* **DATA FOR REVIEW**:

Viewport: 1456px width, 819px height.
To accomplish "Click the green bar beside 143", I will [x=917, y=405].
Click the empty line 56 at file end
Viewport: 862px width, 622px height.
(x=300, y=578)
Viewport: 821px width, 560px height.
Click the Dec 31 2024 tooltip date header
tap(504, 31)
...
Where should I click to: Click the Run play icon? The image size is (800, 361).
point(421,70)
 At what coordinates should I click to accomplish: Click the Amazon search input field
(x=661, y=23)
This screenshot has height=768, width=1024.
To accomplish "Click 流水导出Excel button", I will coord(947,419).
* * *
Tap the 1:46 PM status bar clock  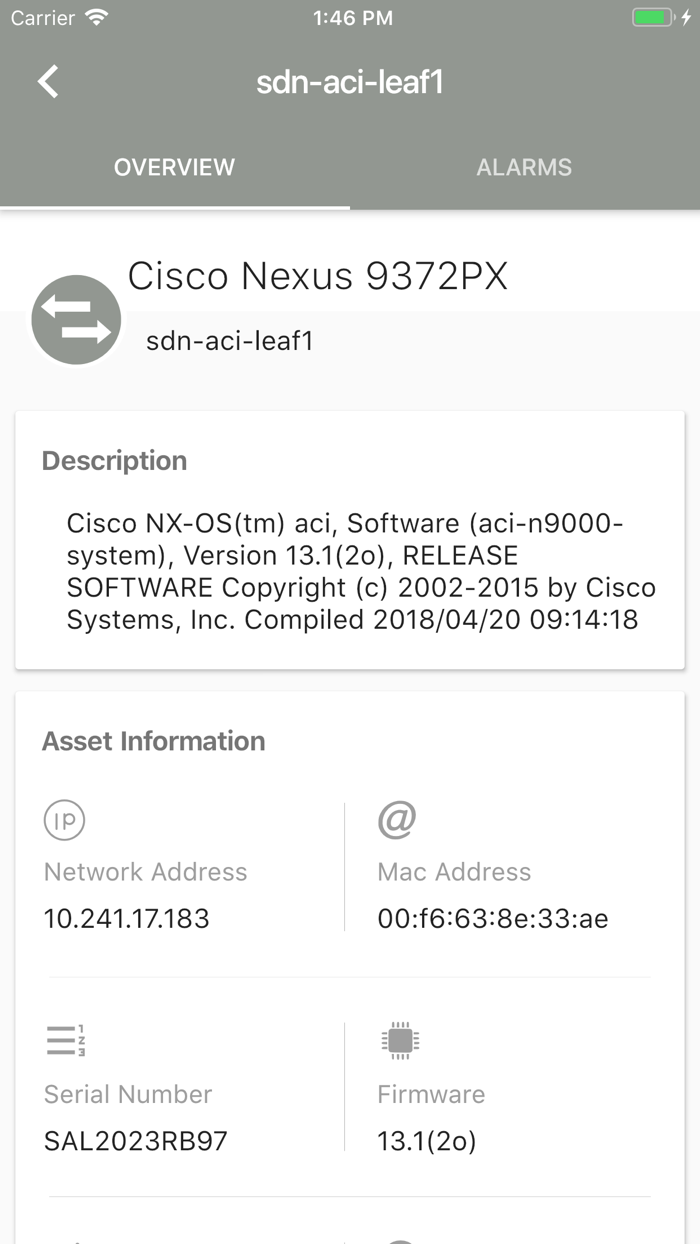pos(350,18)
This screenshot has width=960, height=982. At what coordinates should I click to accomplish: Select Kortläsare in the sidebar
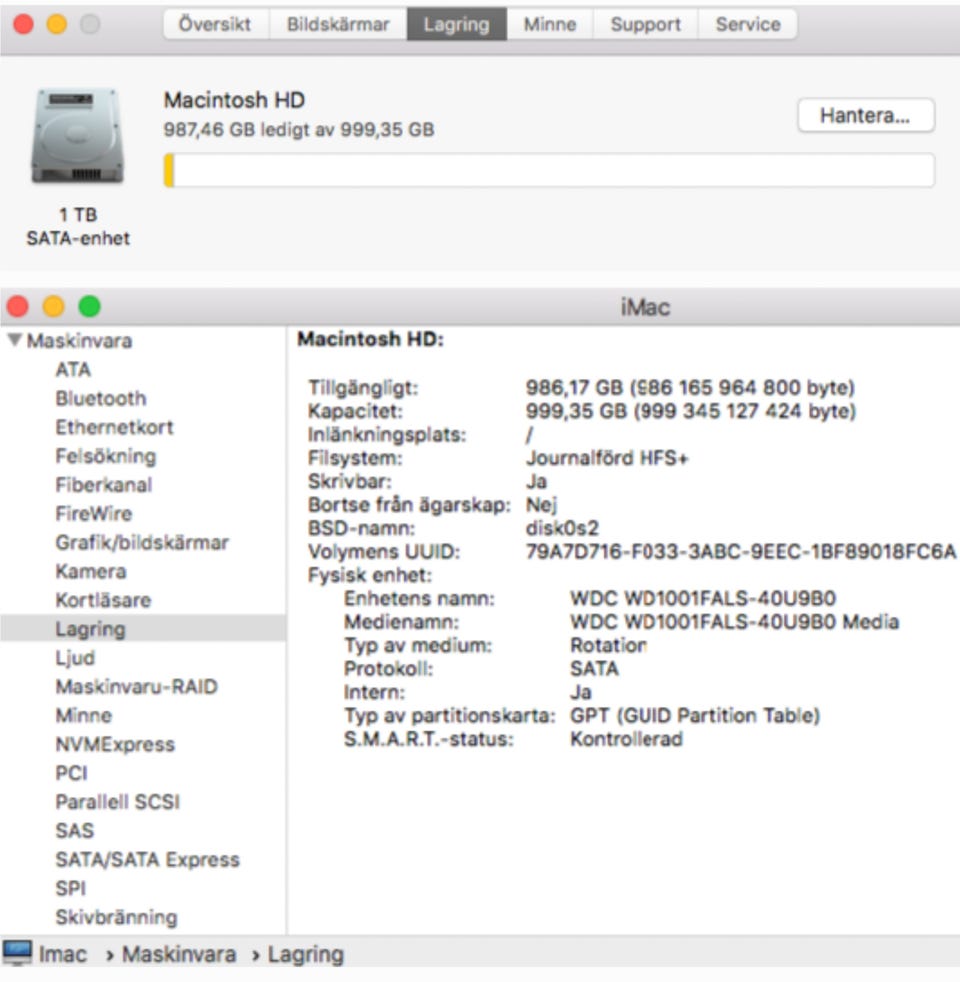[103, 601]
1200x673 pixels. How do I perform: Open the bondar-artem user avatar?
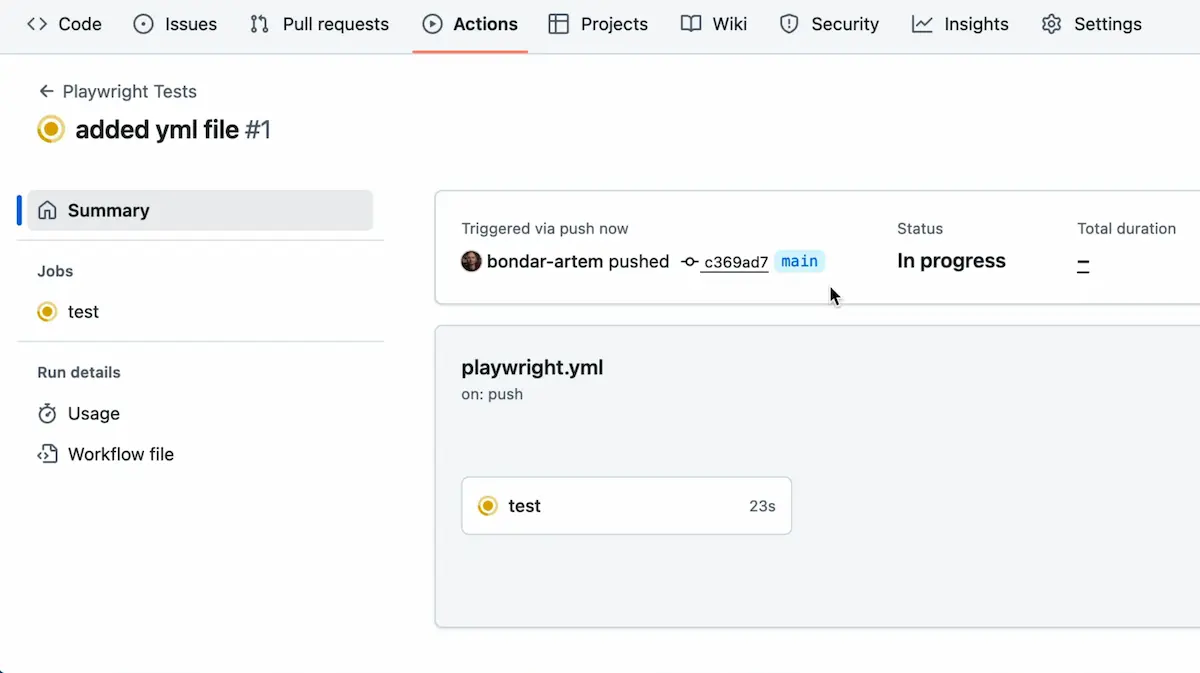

* **TO DO**: Look back over the records above. Reproduce exactly everything from the line with "This screenshot has width=960, height=982." down to the line with "1200x673 pixels. How", inclusive, and leave the pictures out.

* **SOLUTION**:
This screenshot has width=960, height=982. At what coordinates should I click to accomplish: Select Kortläsare in the sidebar
[103, 601]
1200x673 pixels. How do I perform: Open the bondar-artem user avatar?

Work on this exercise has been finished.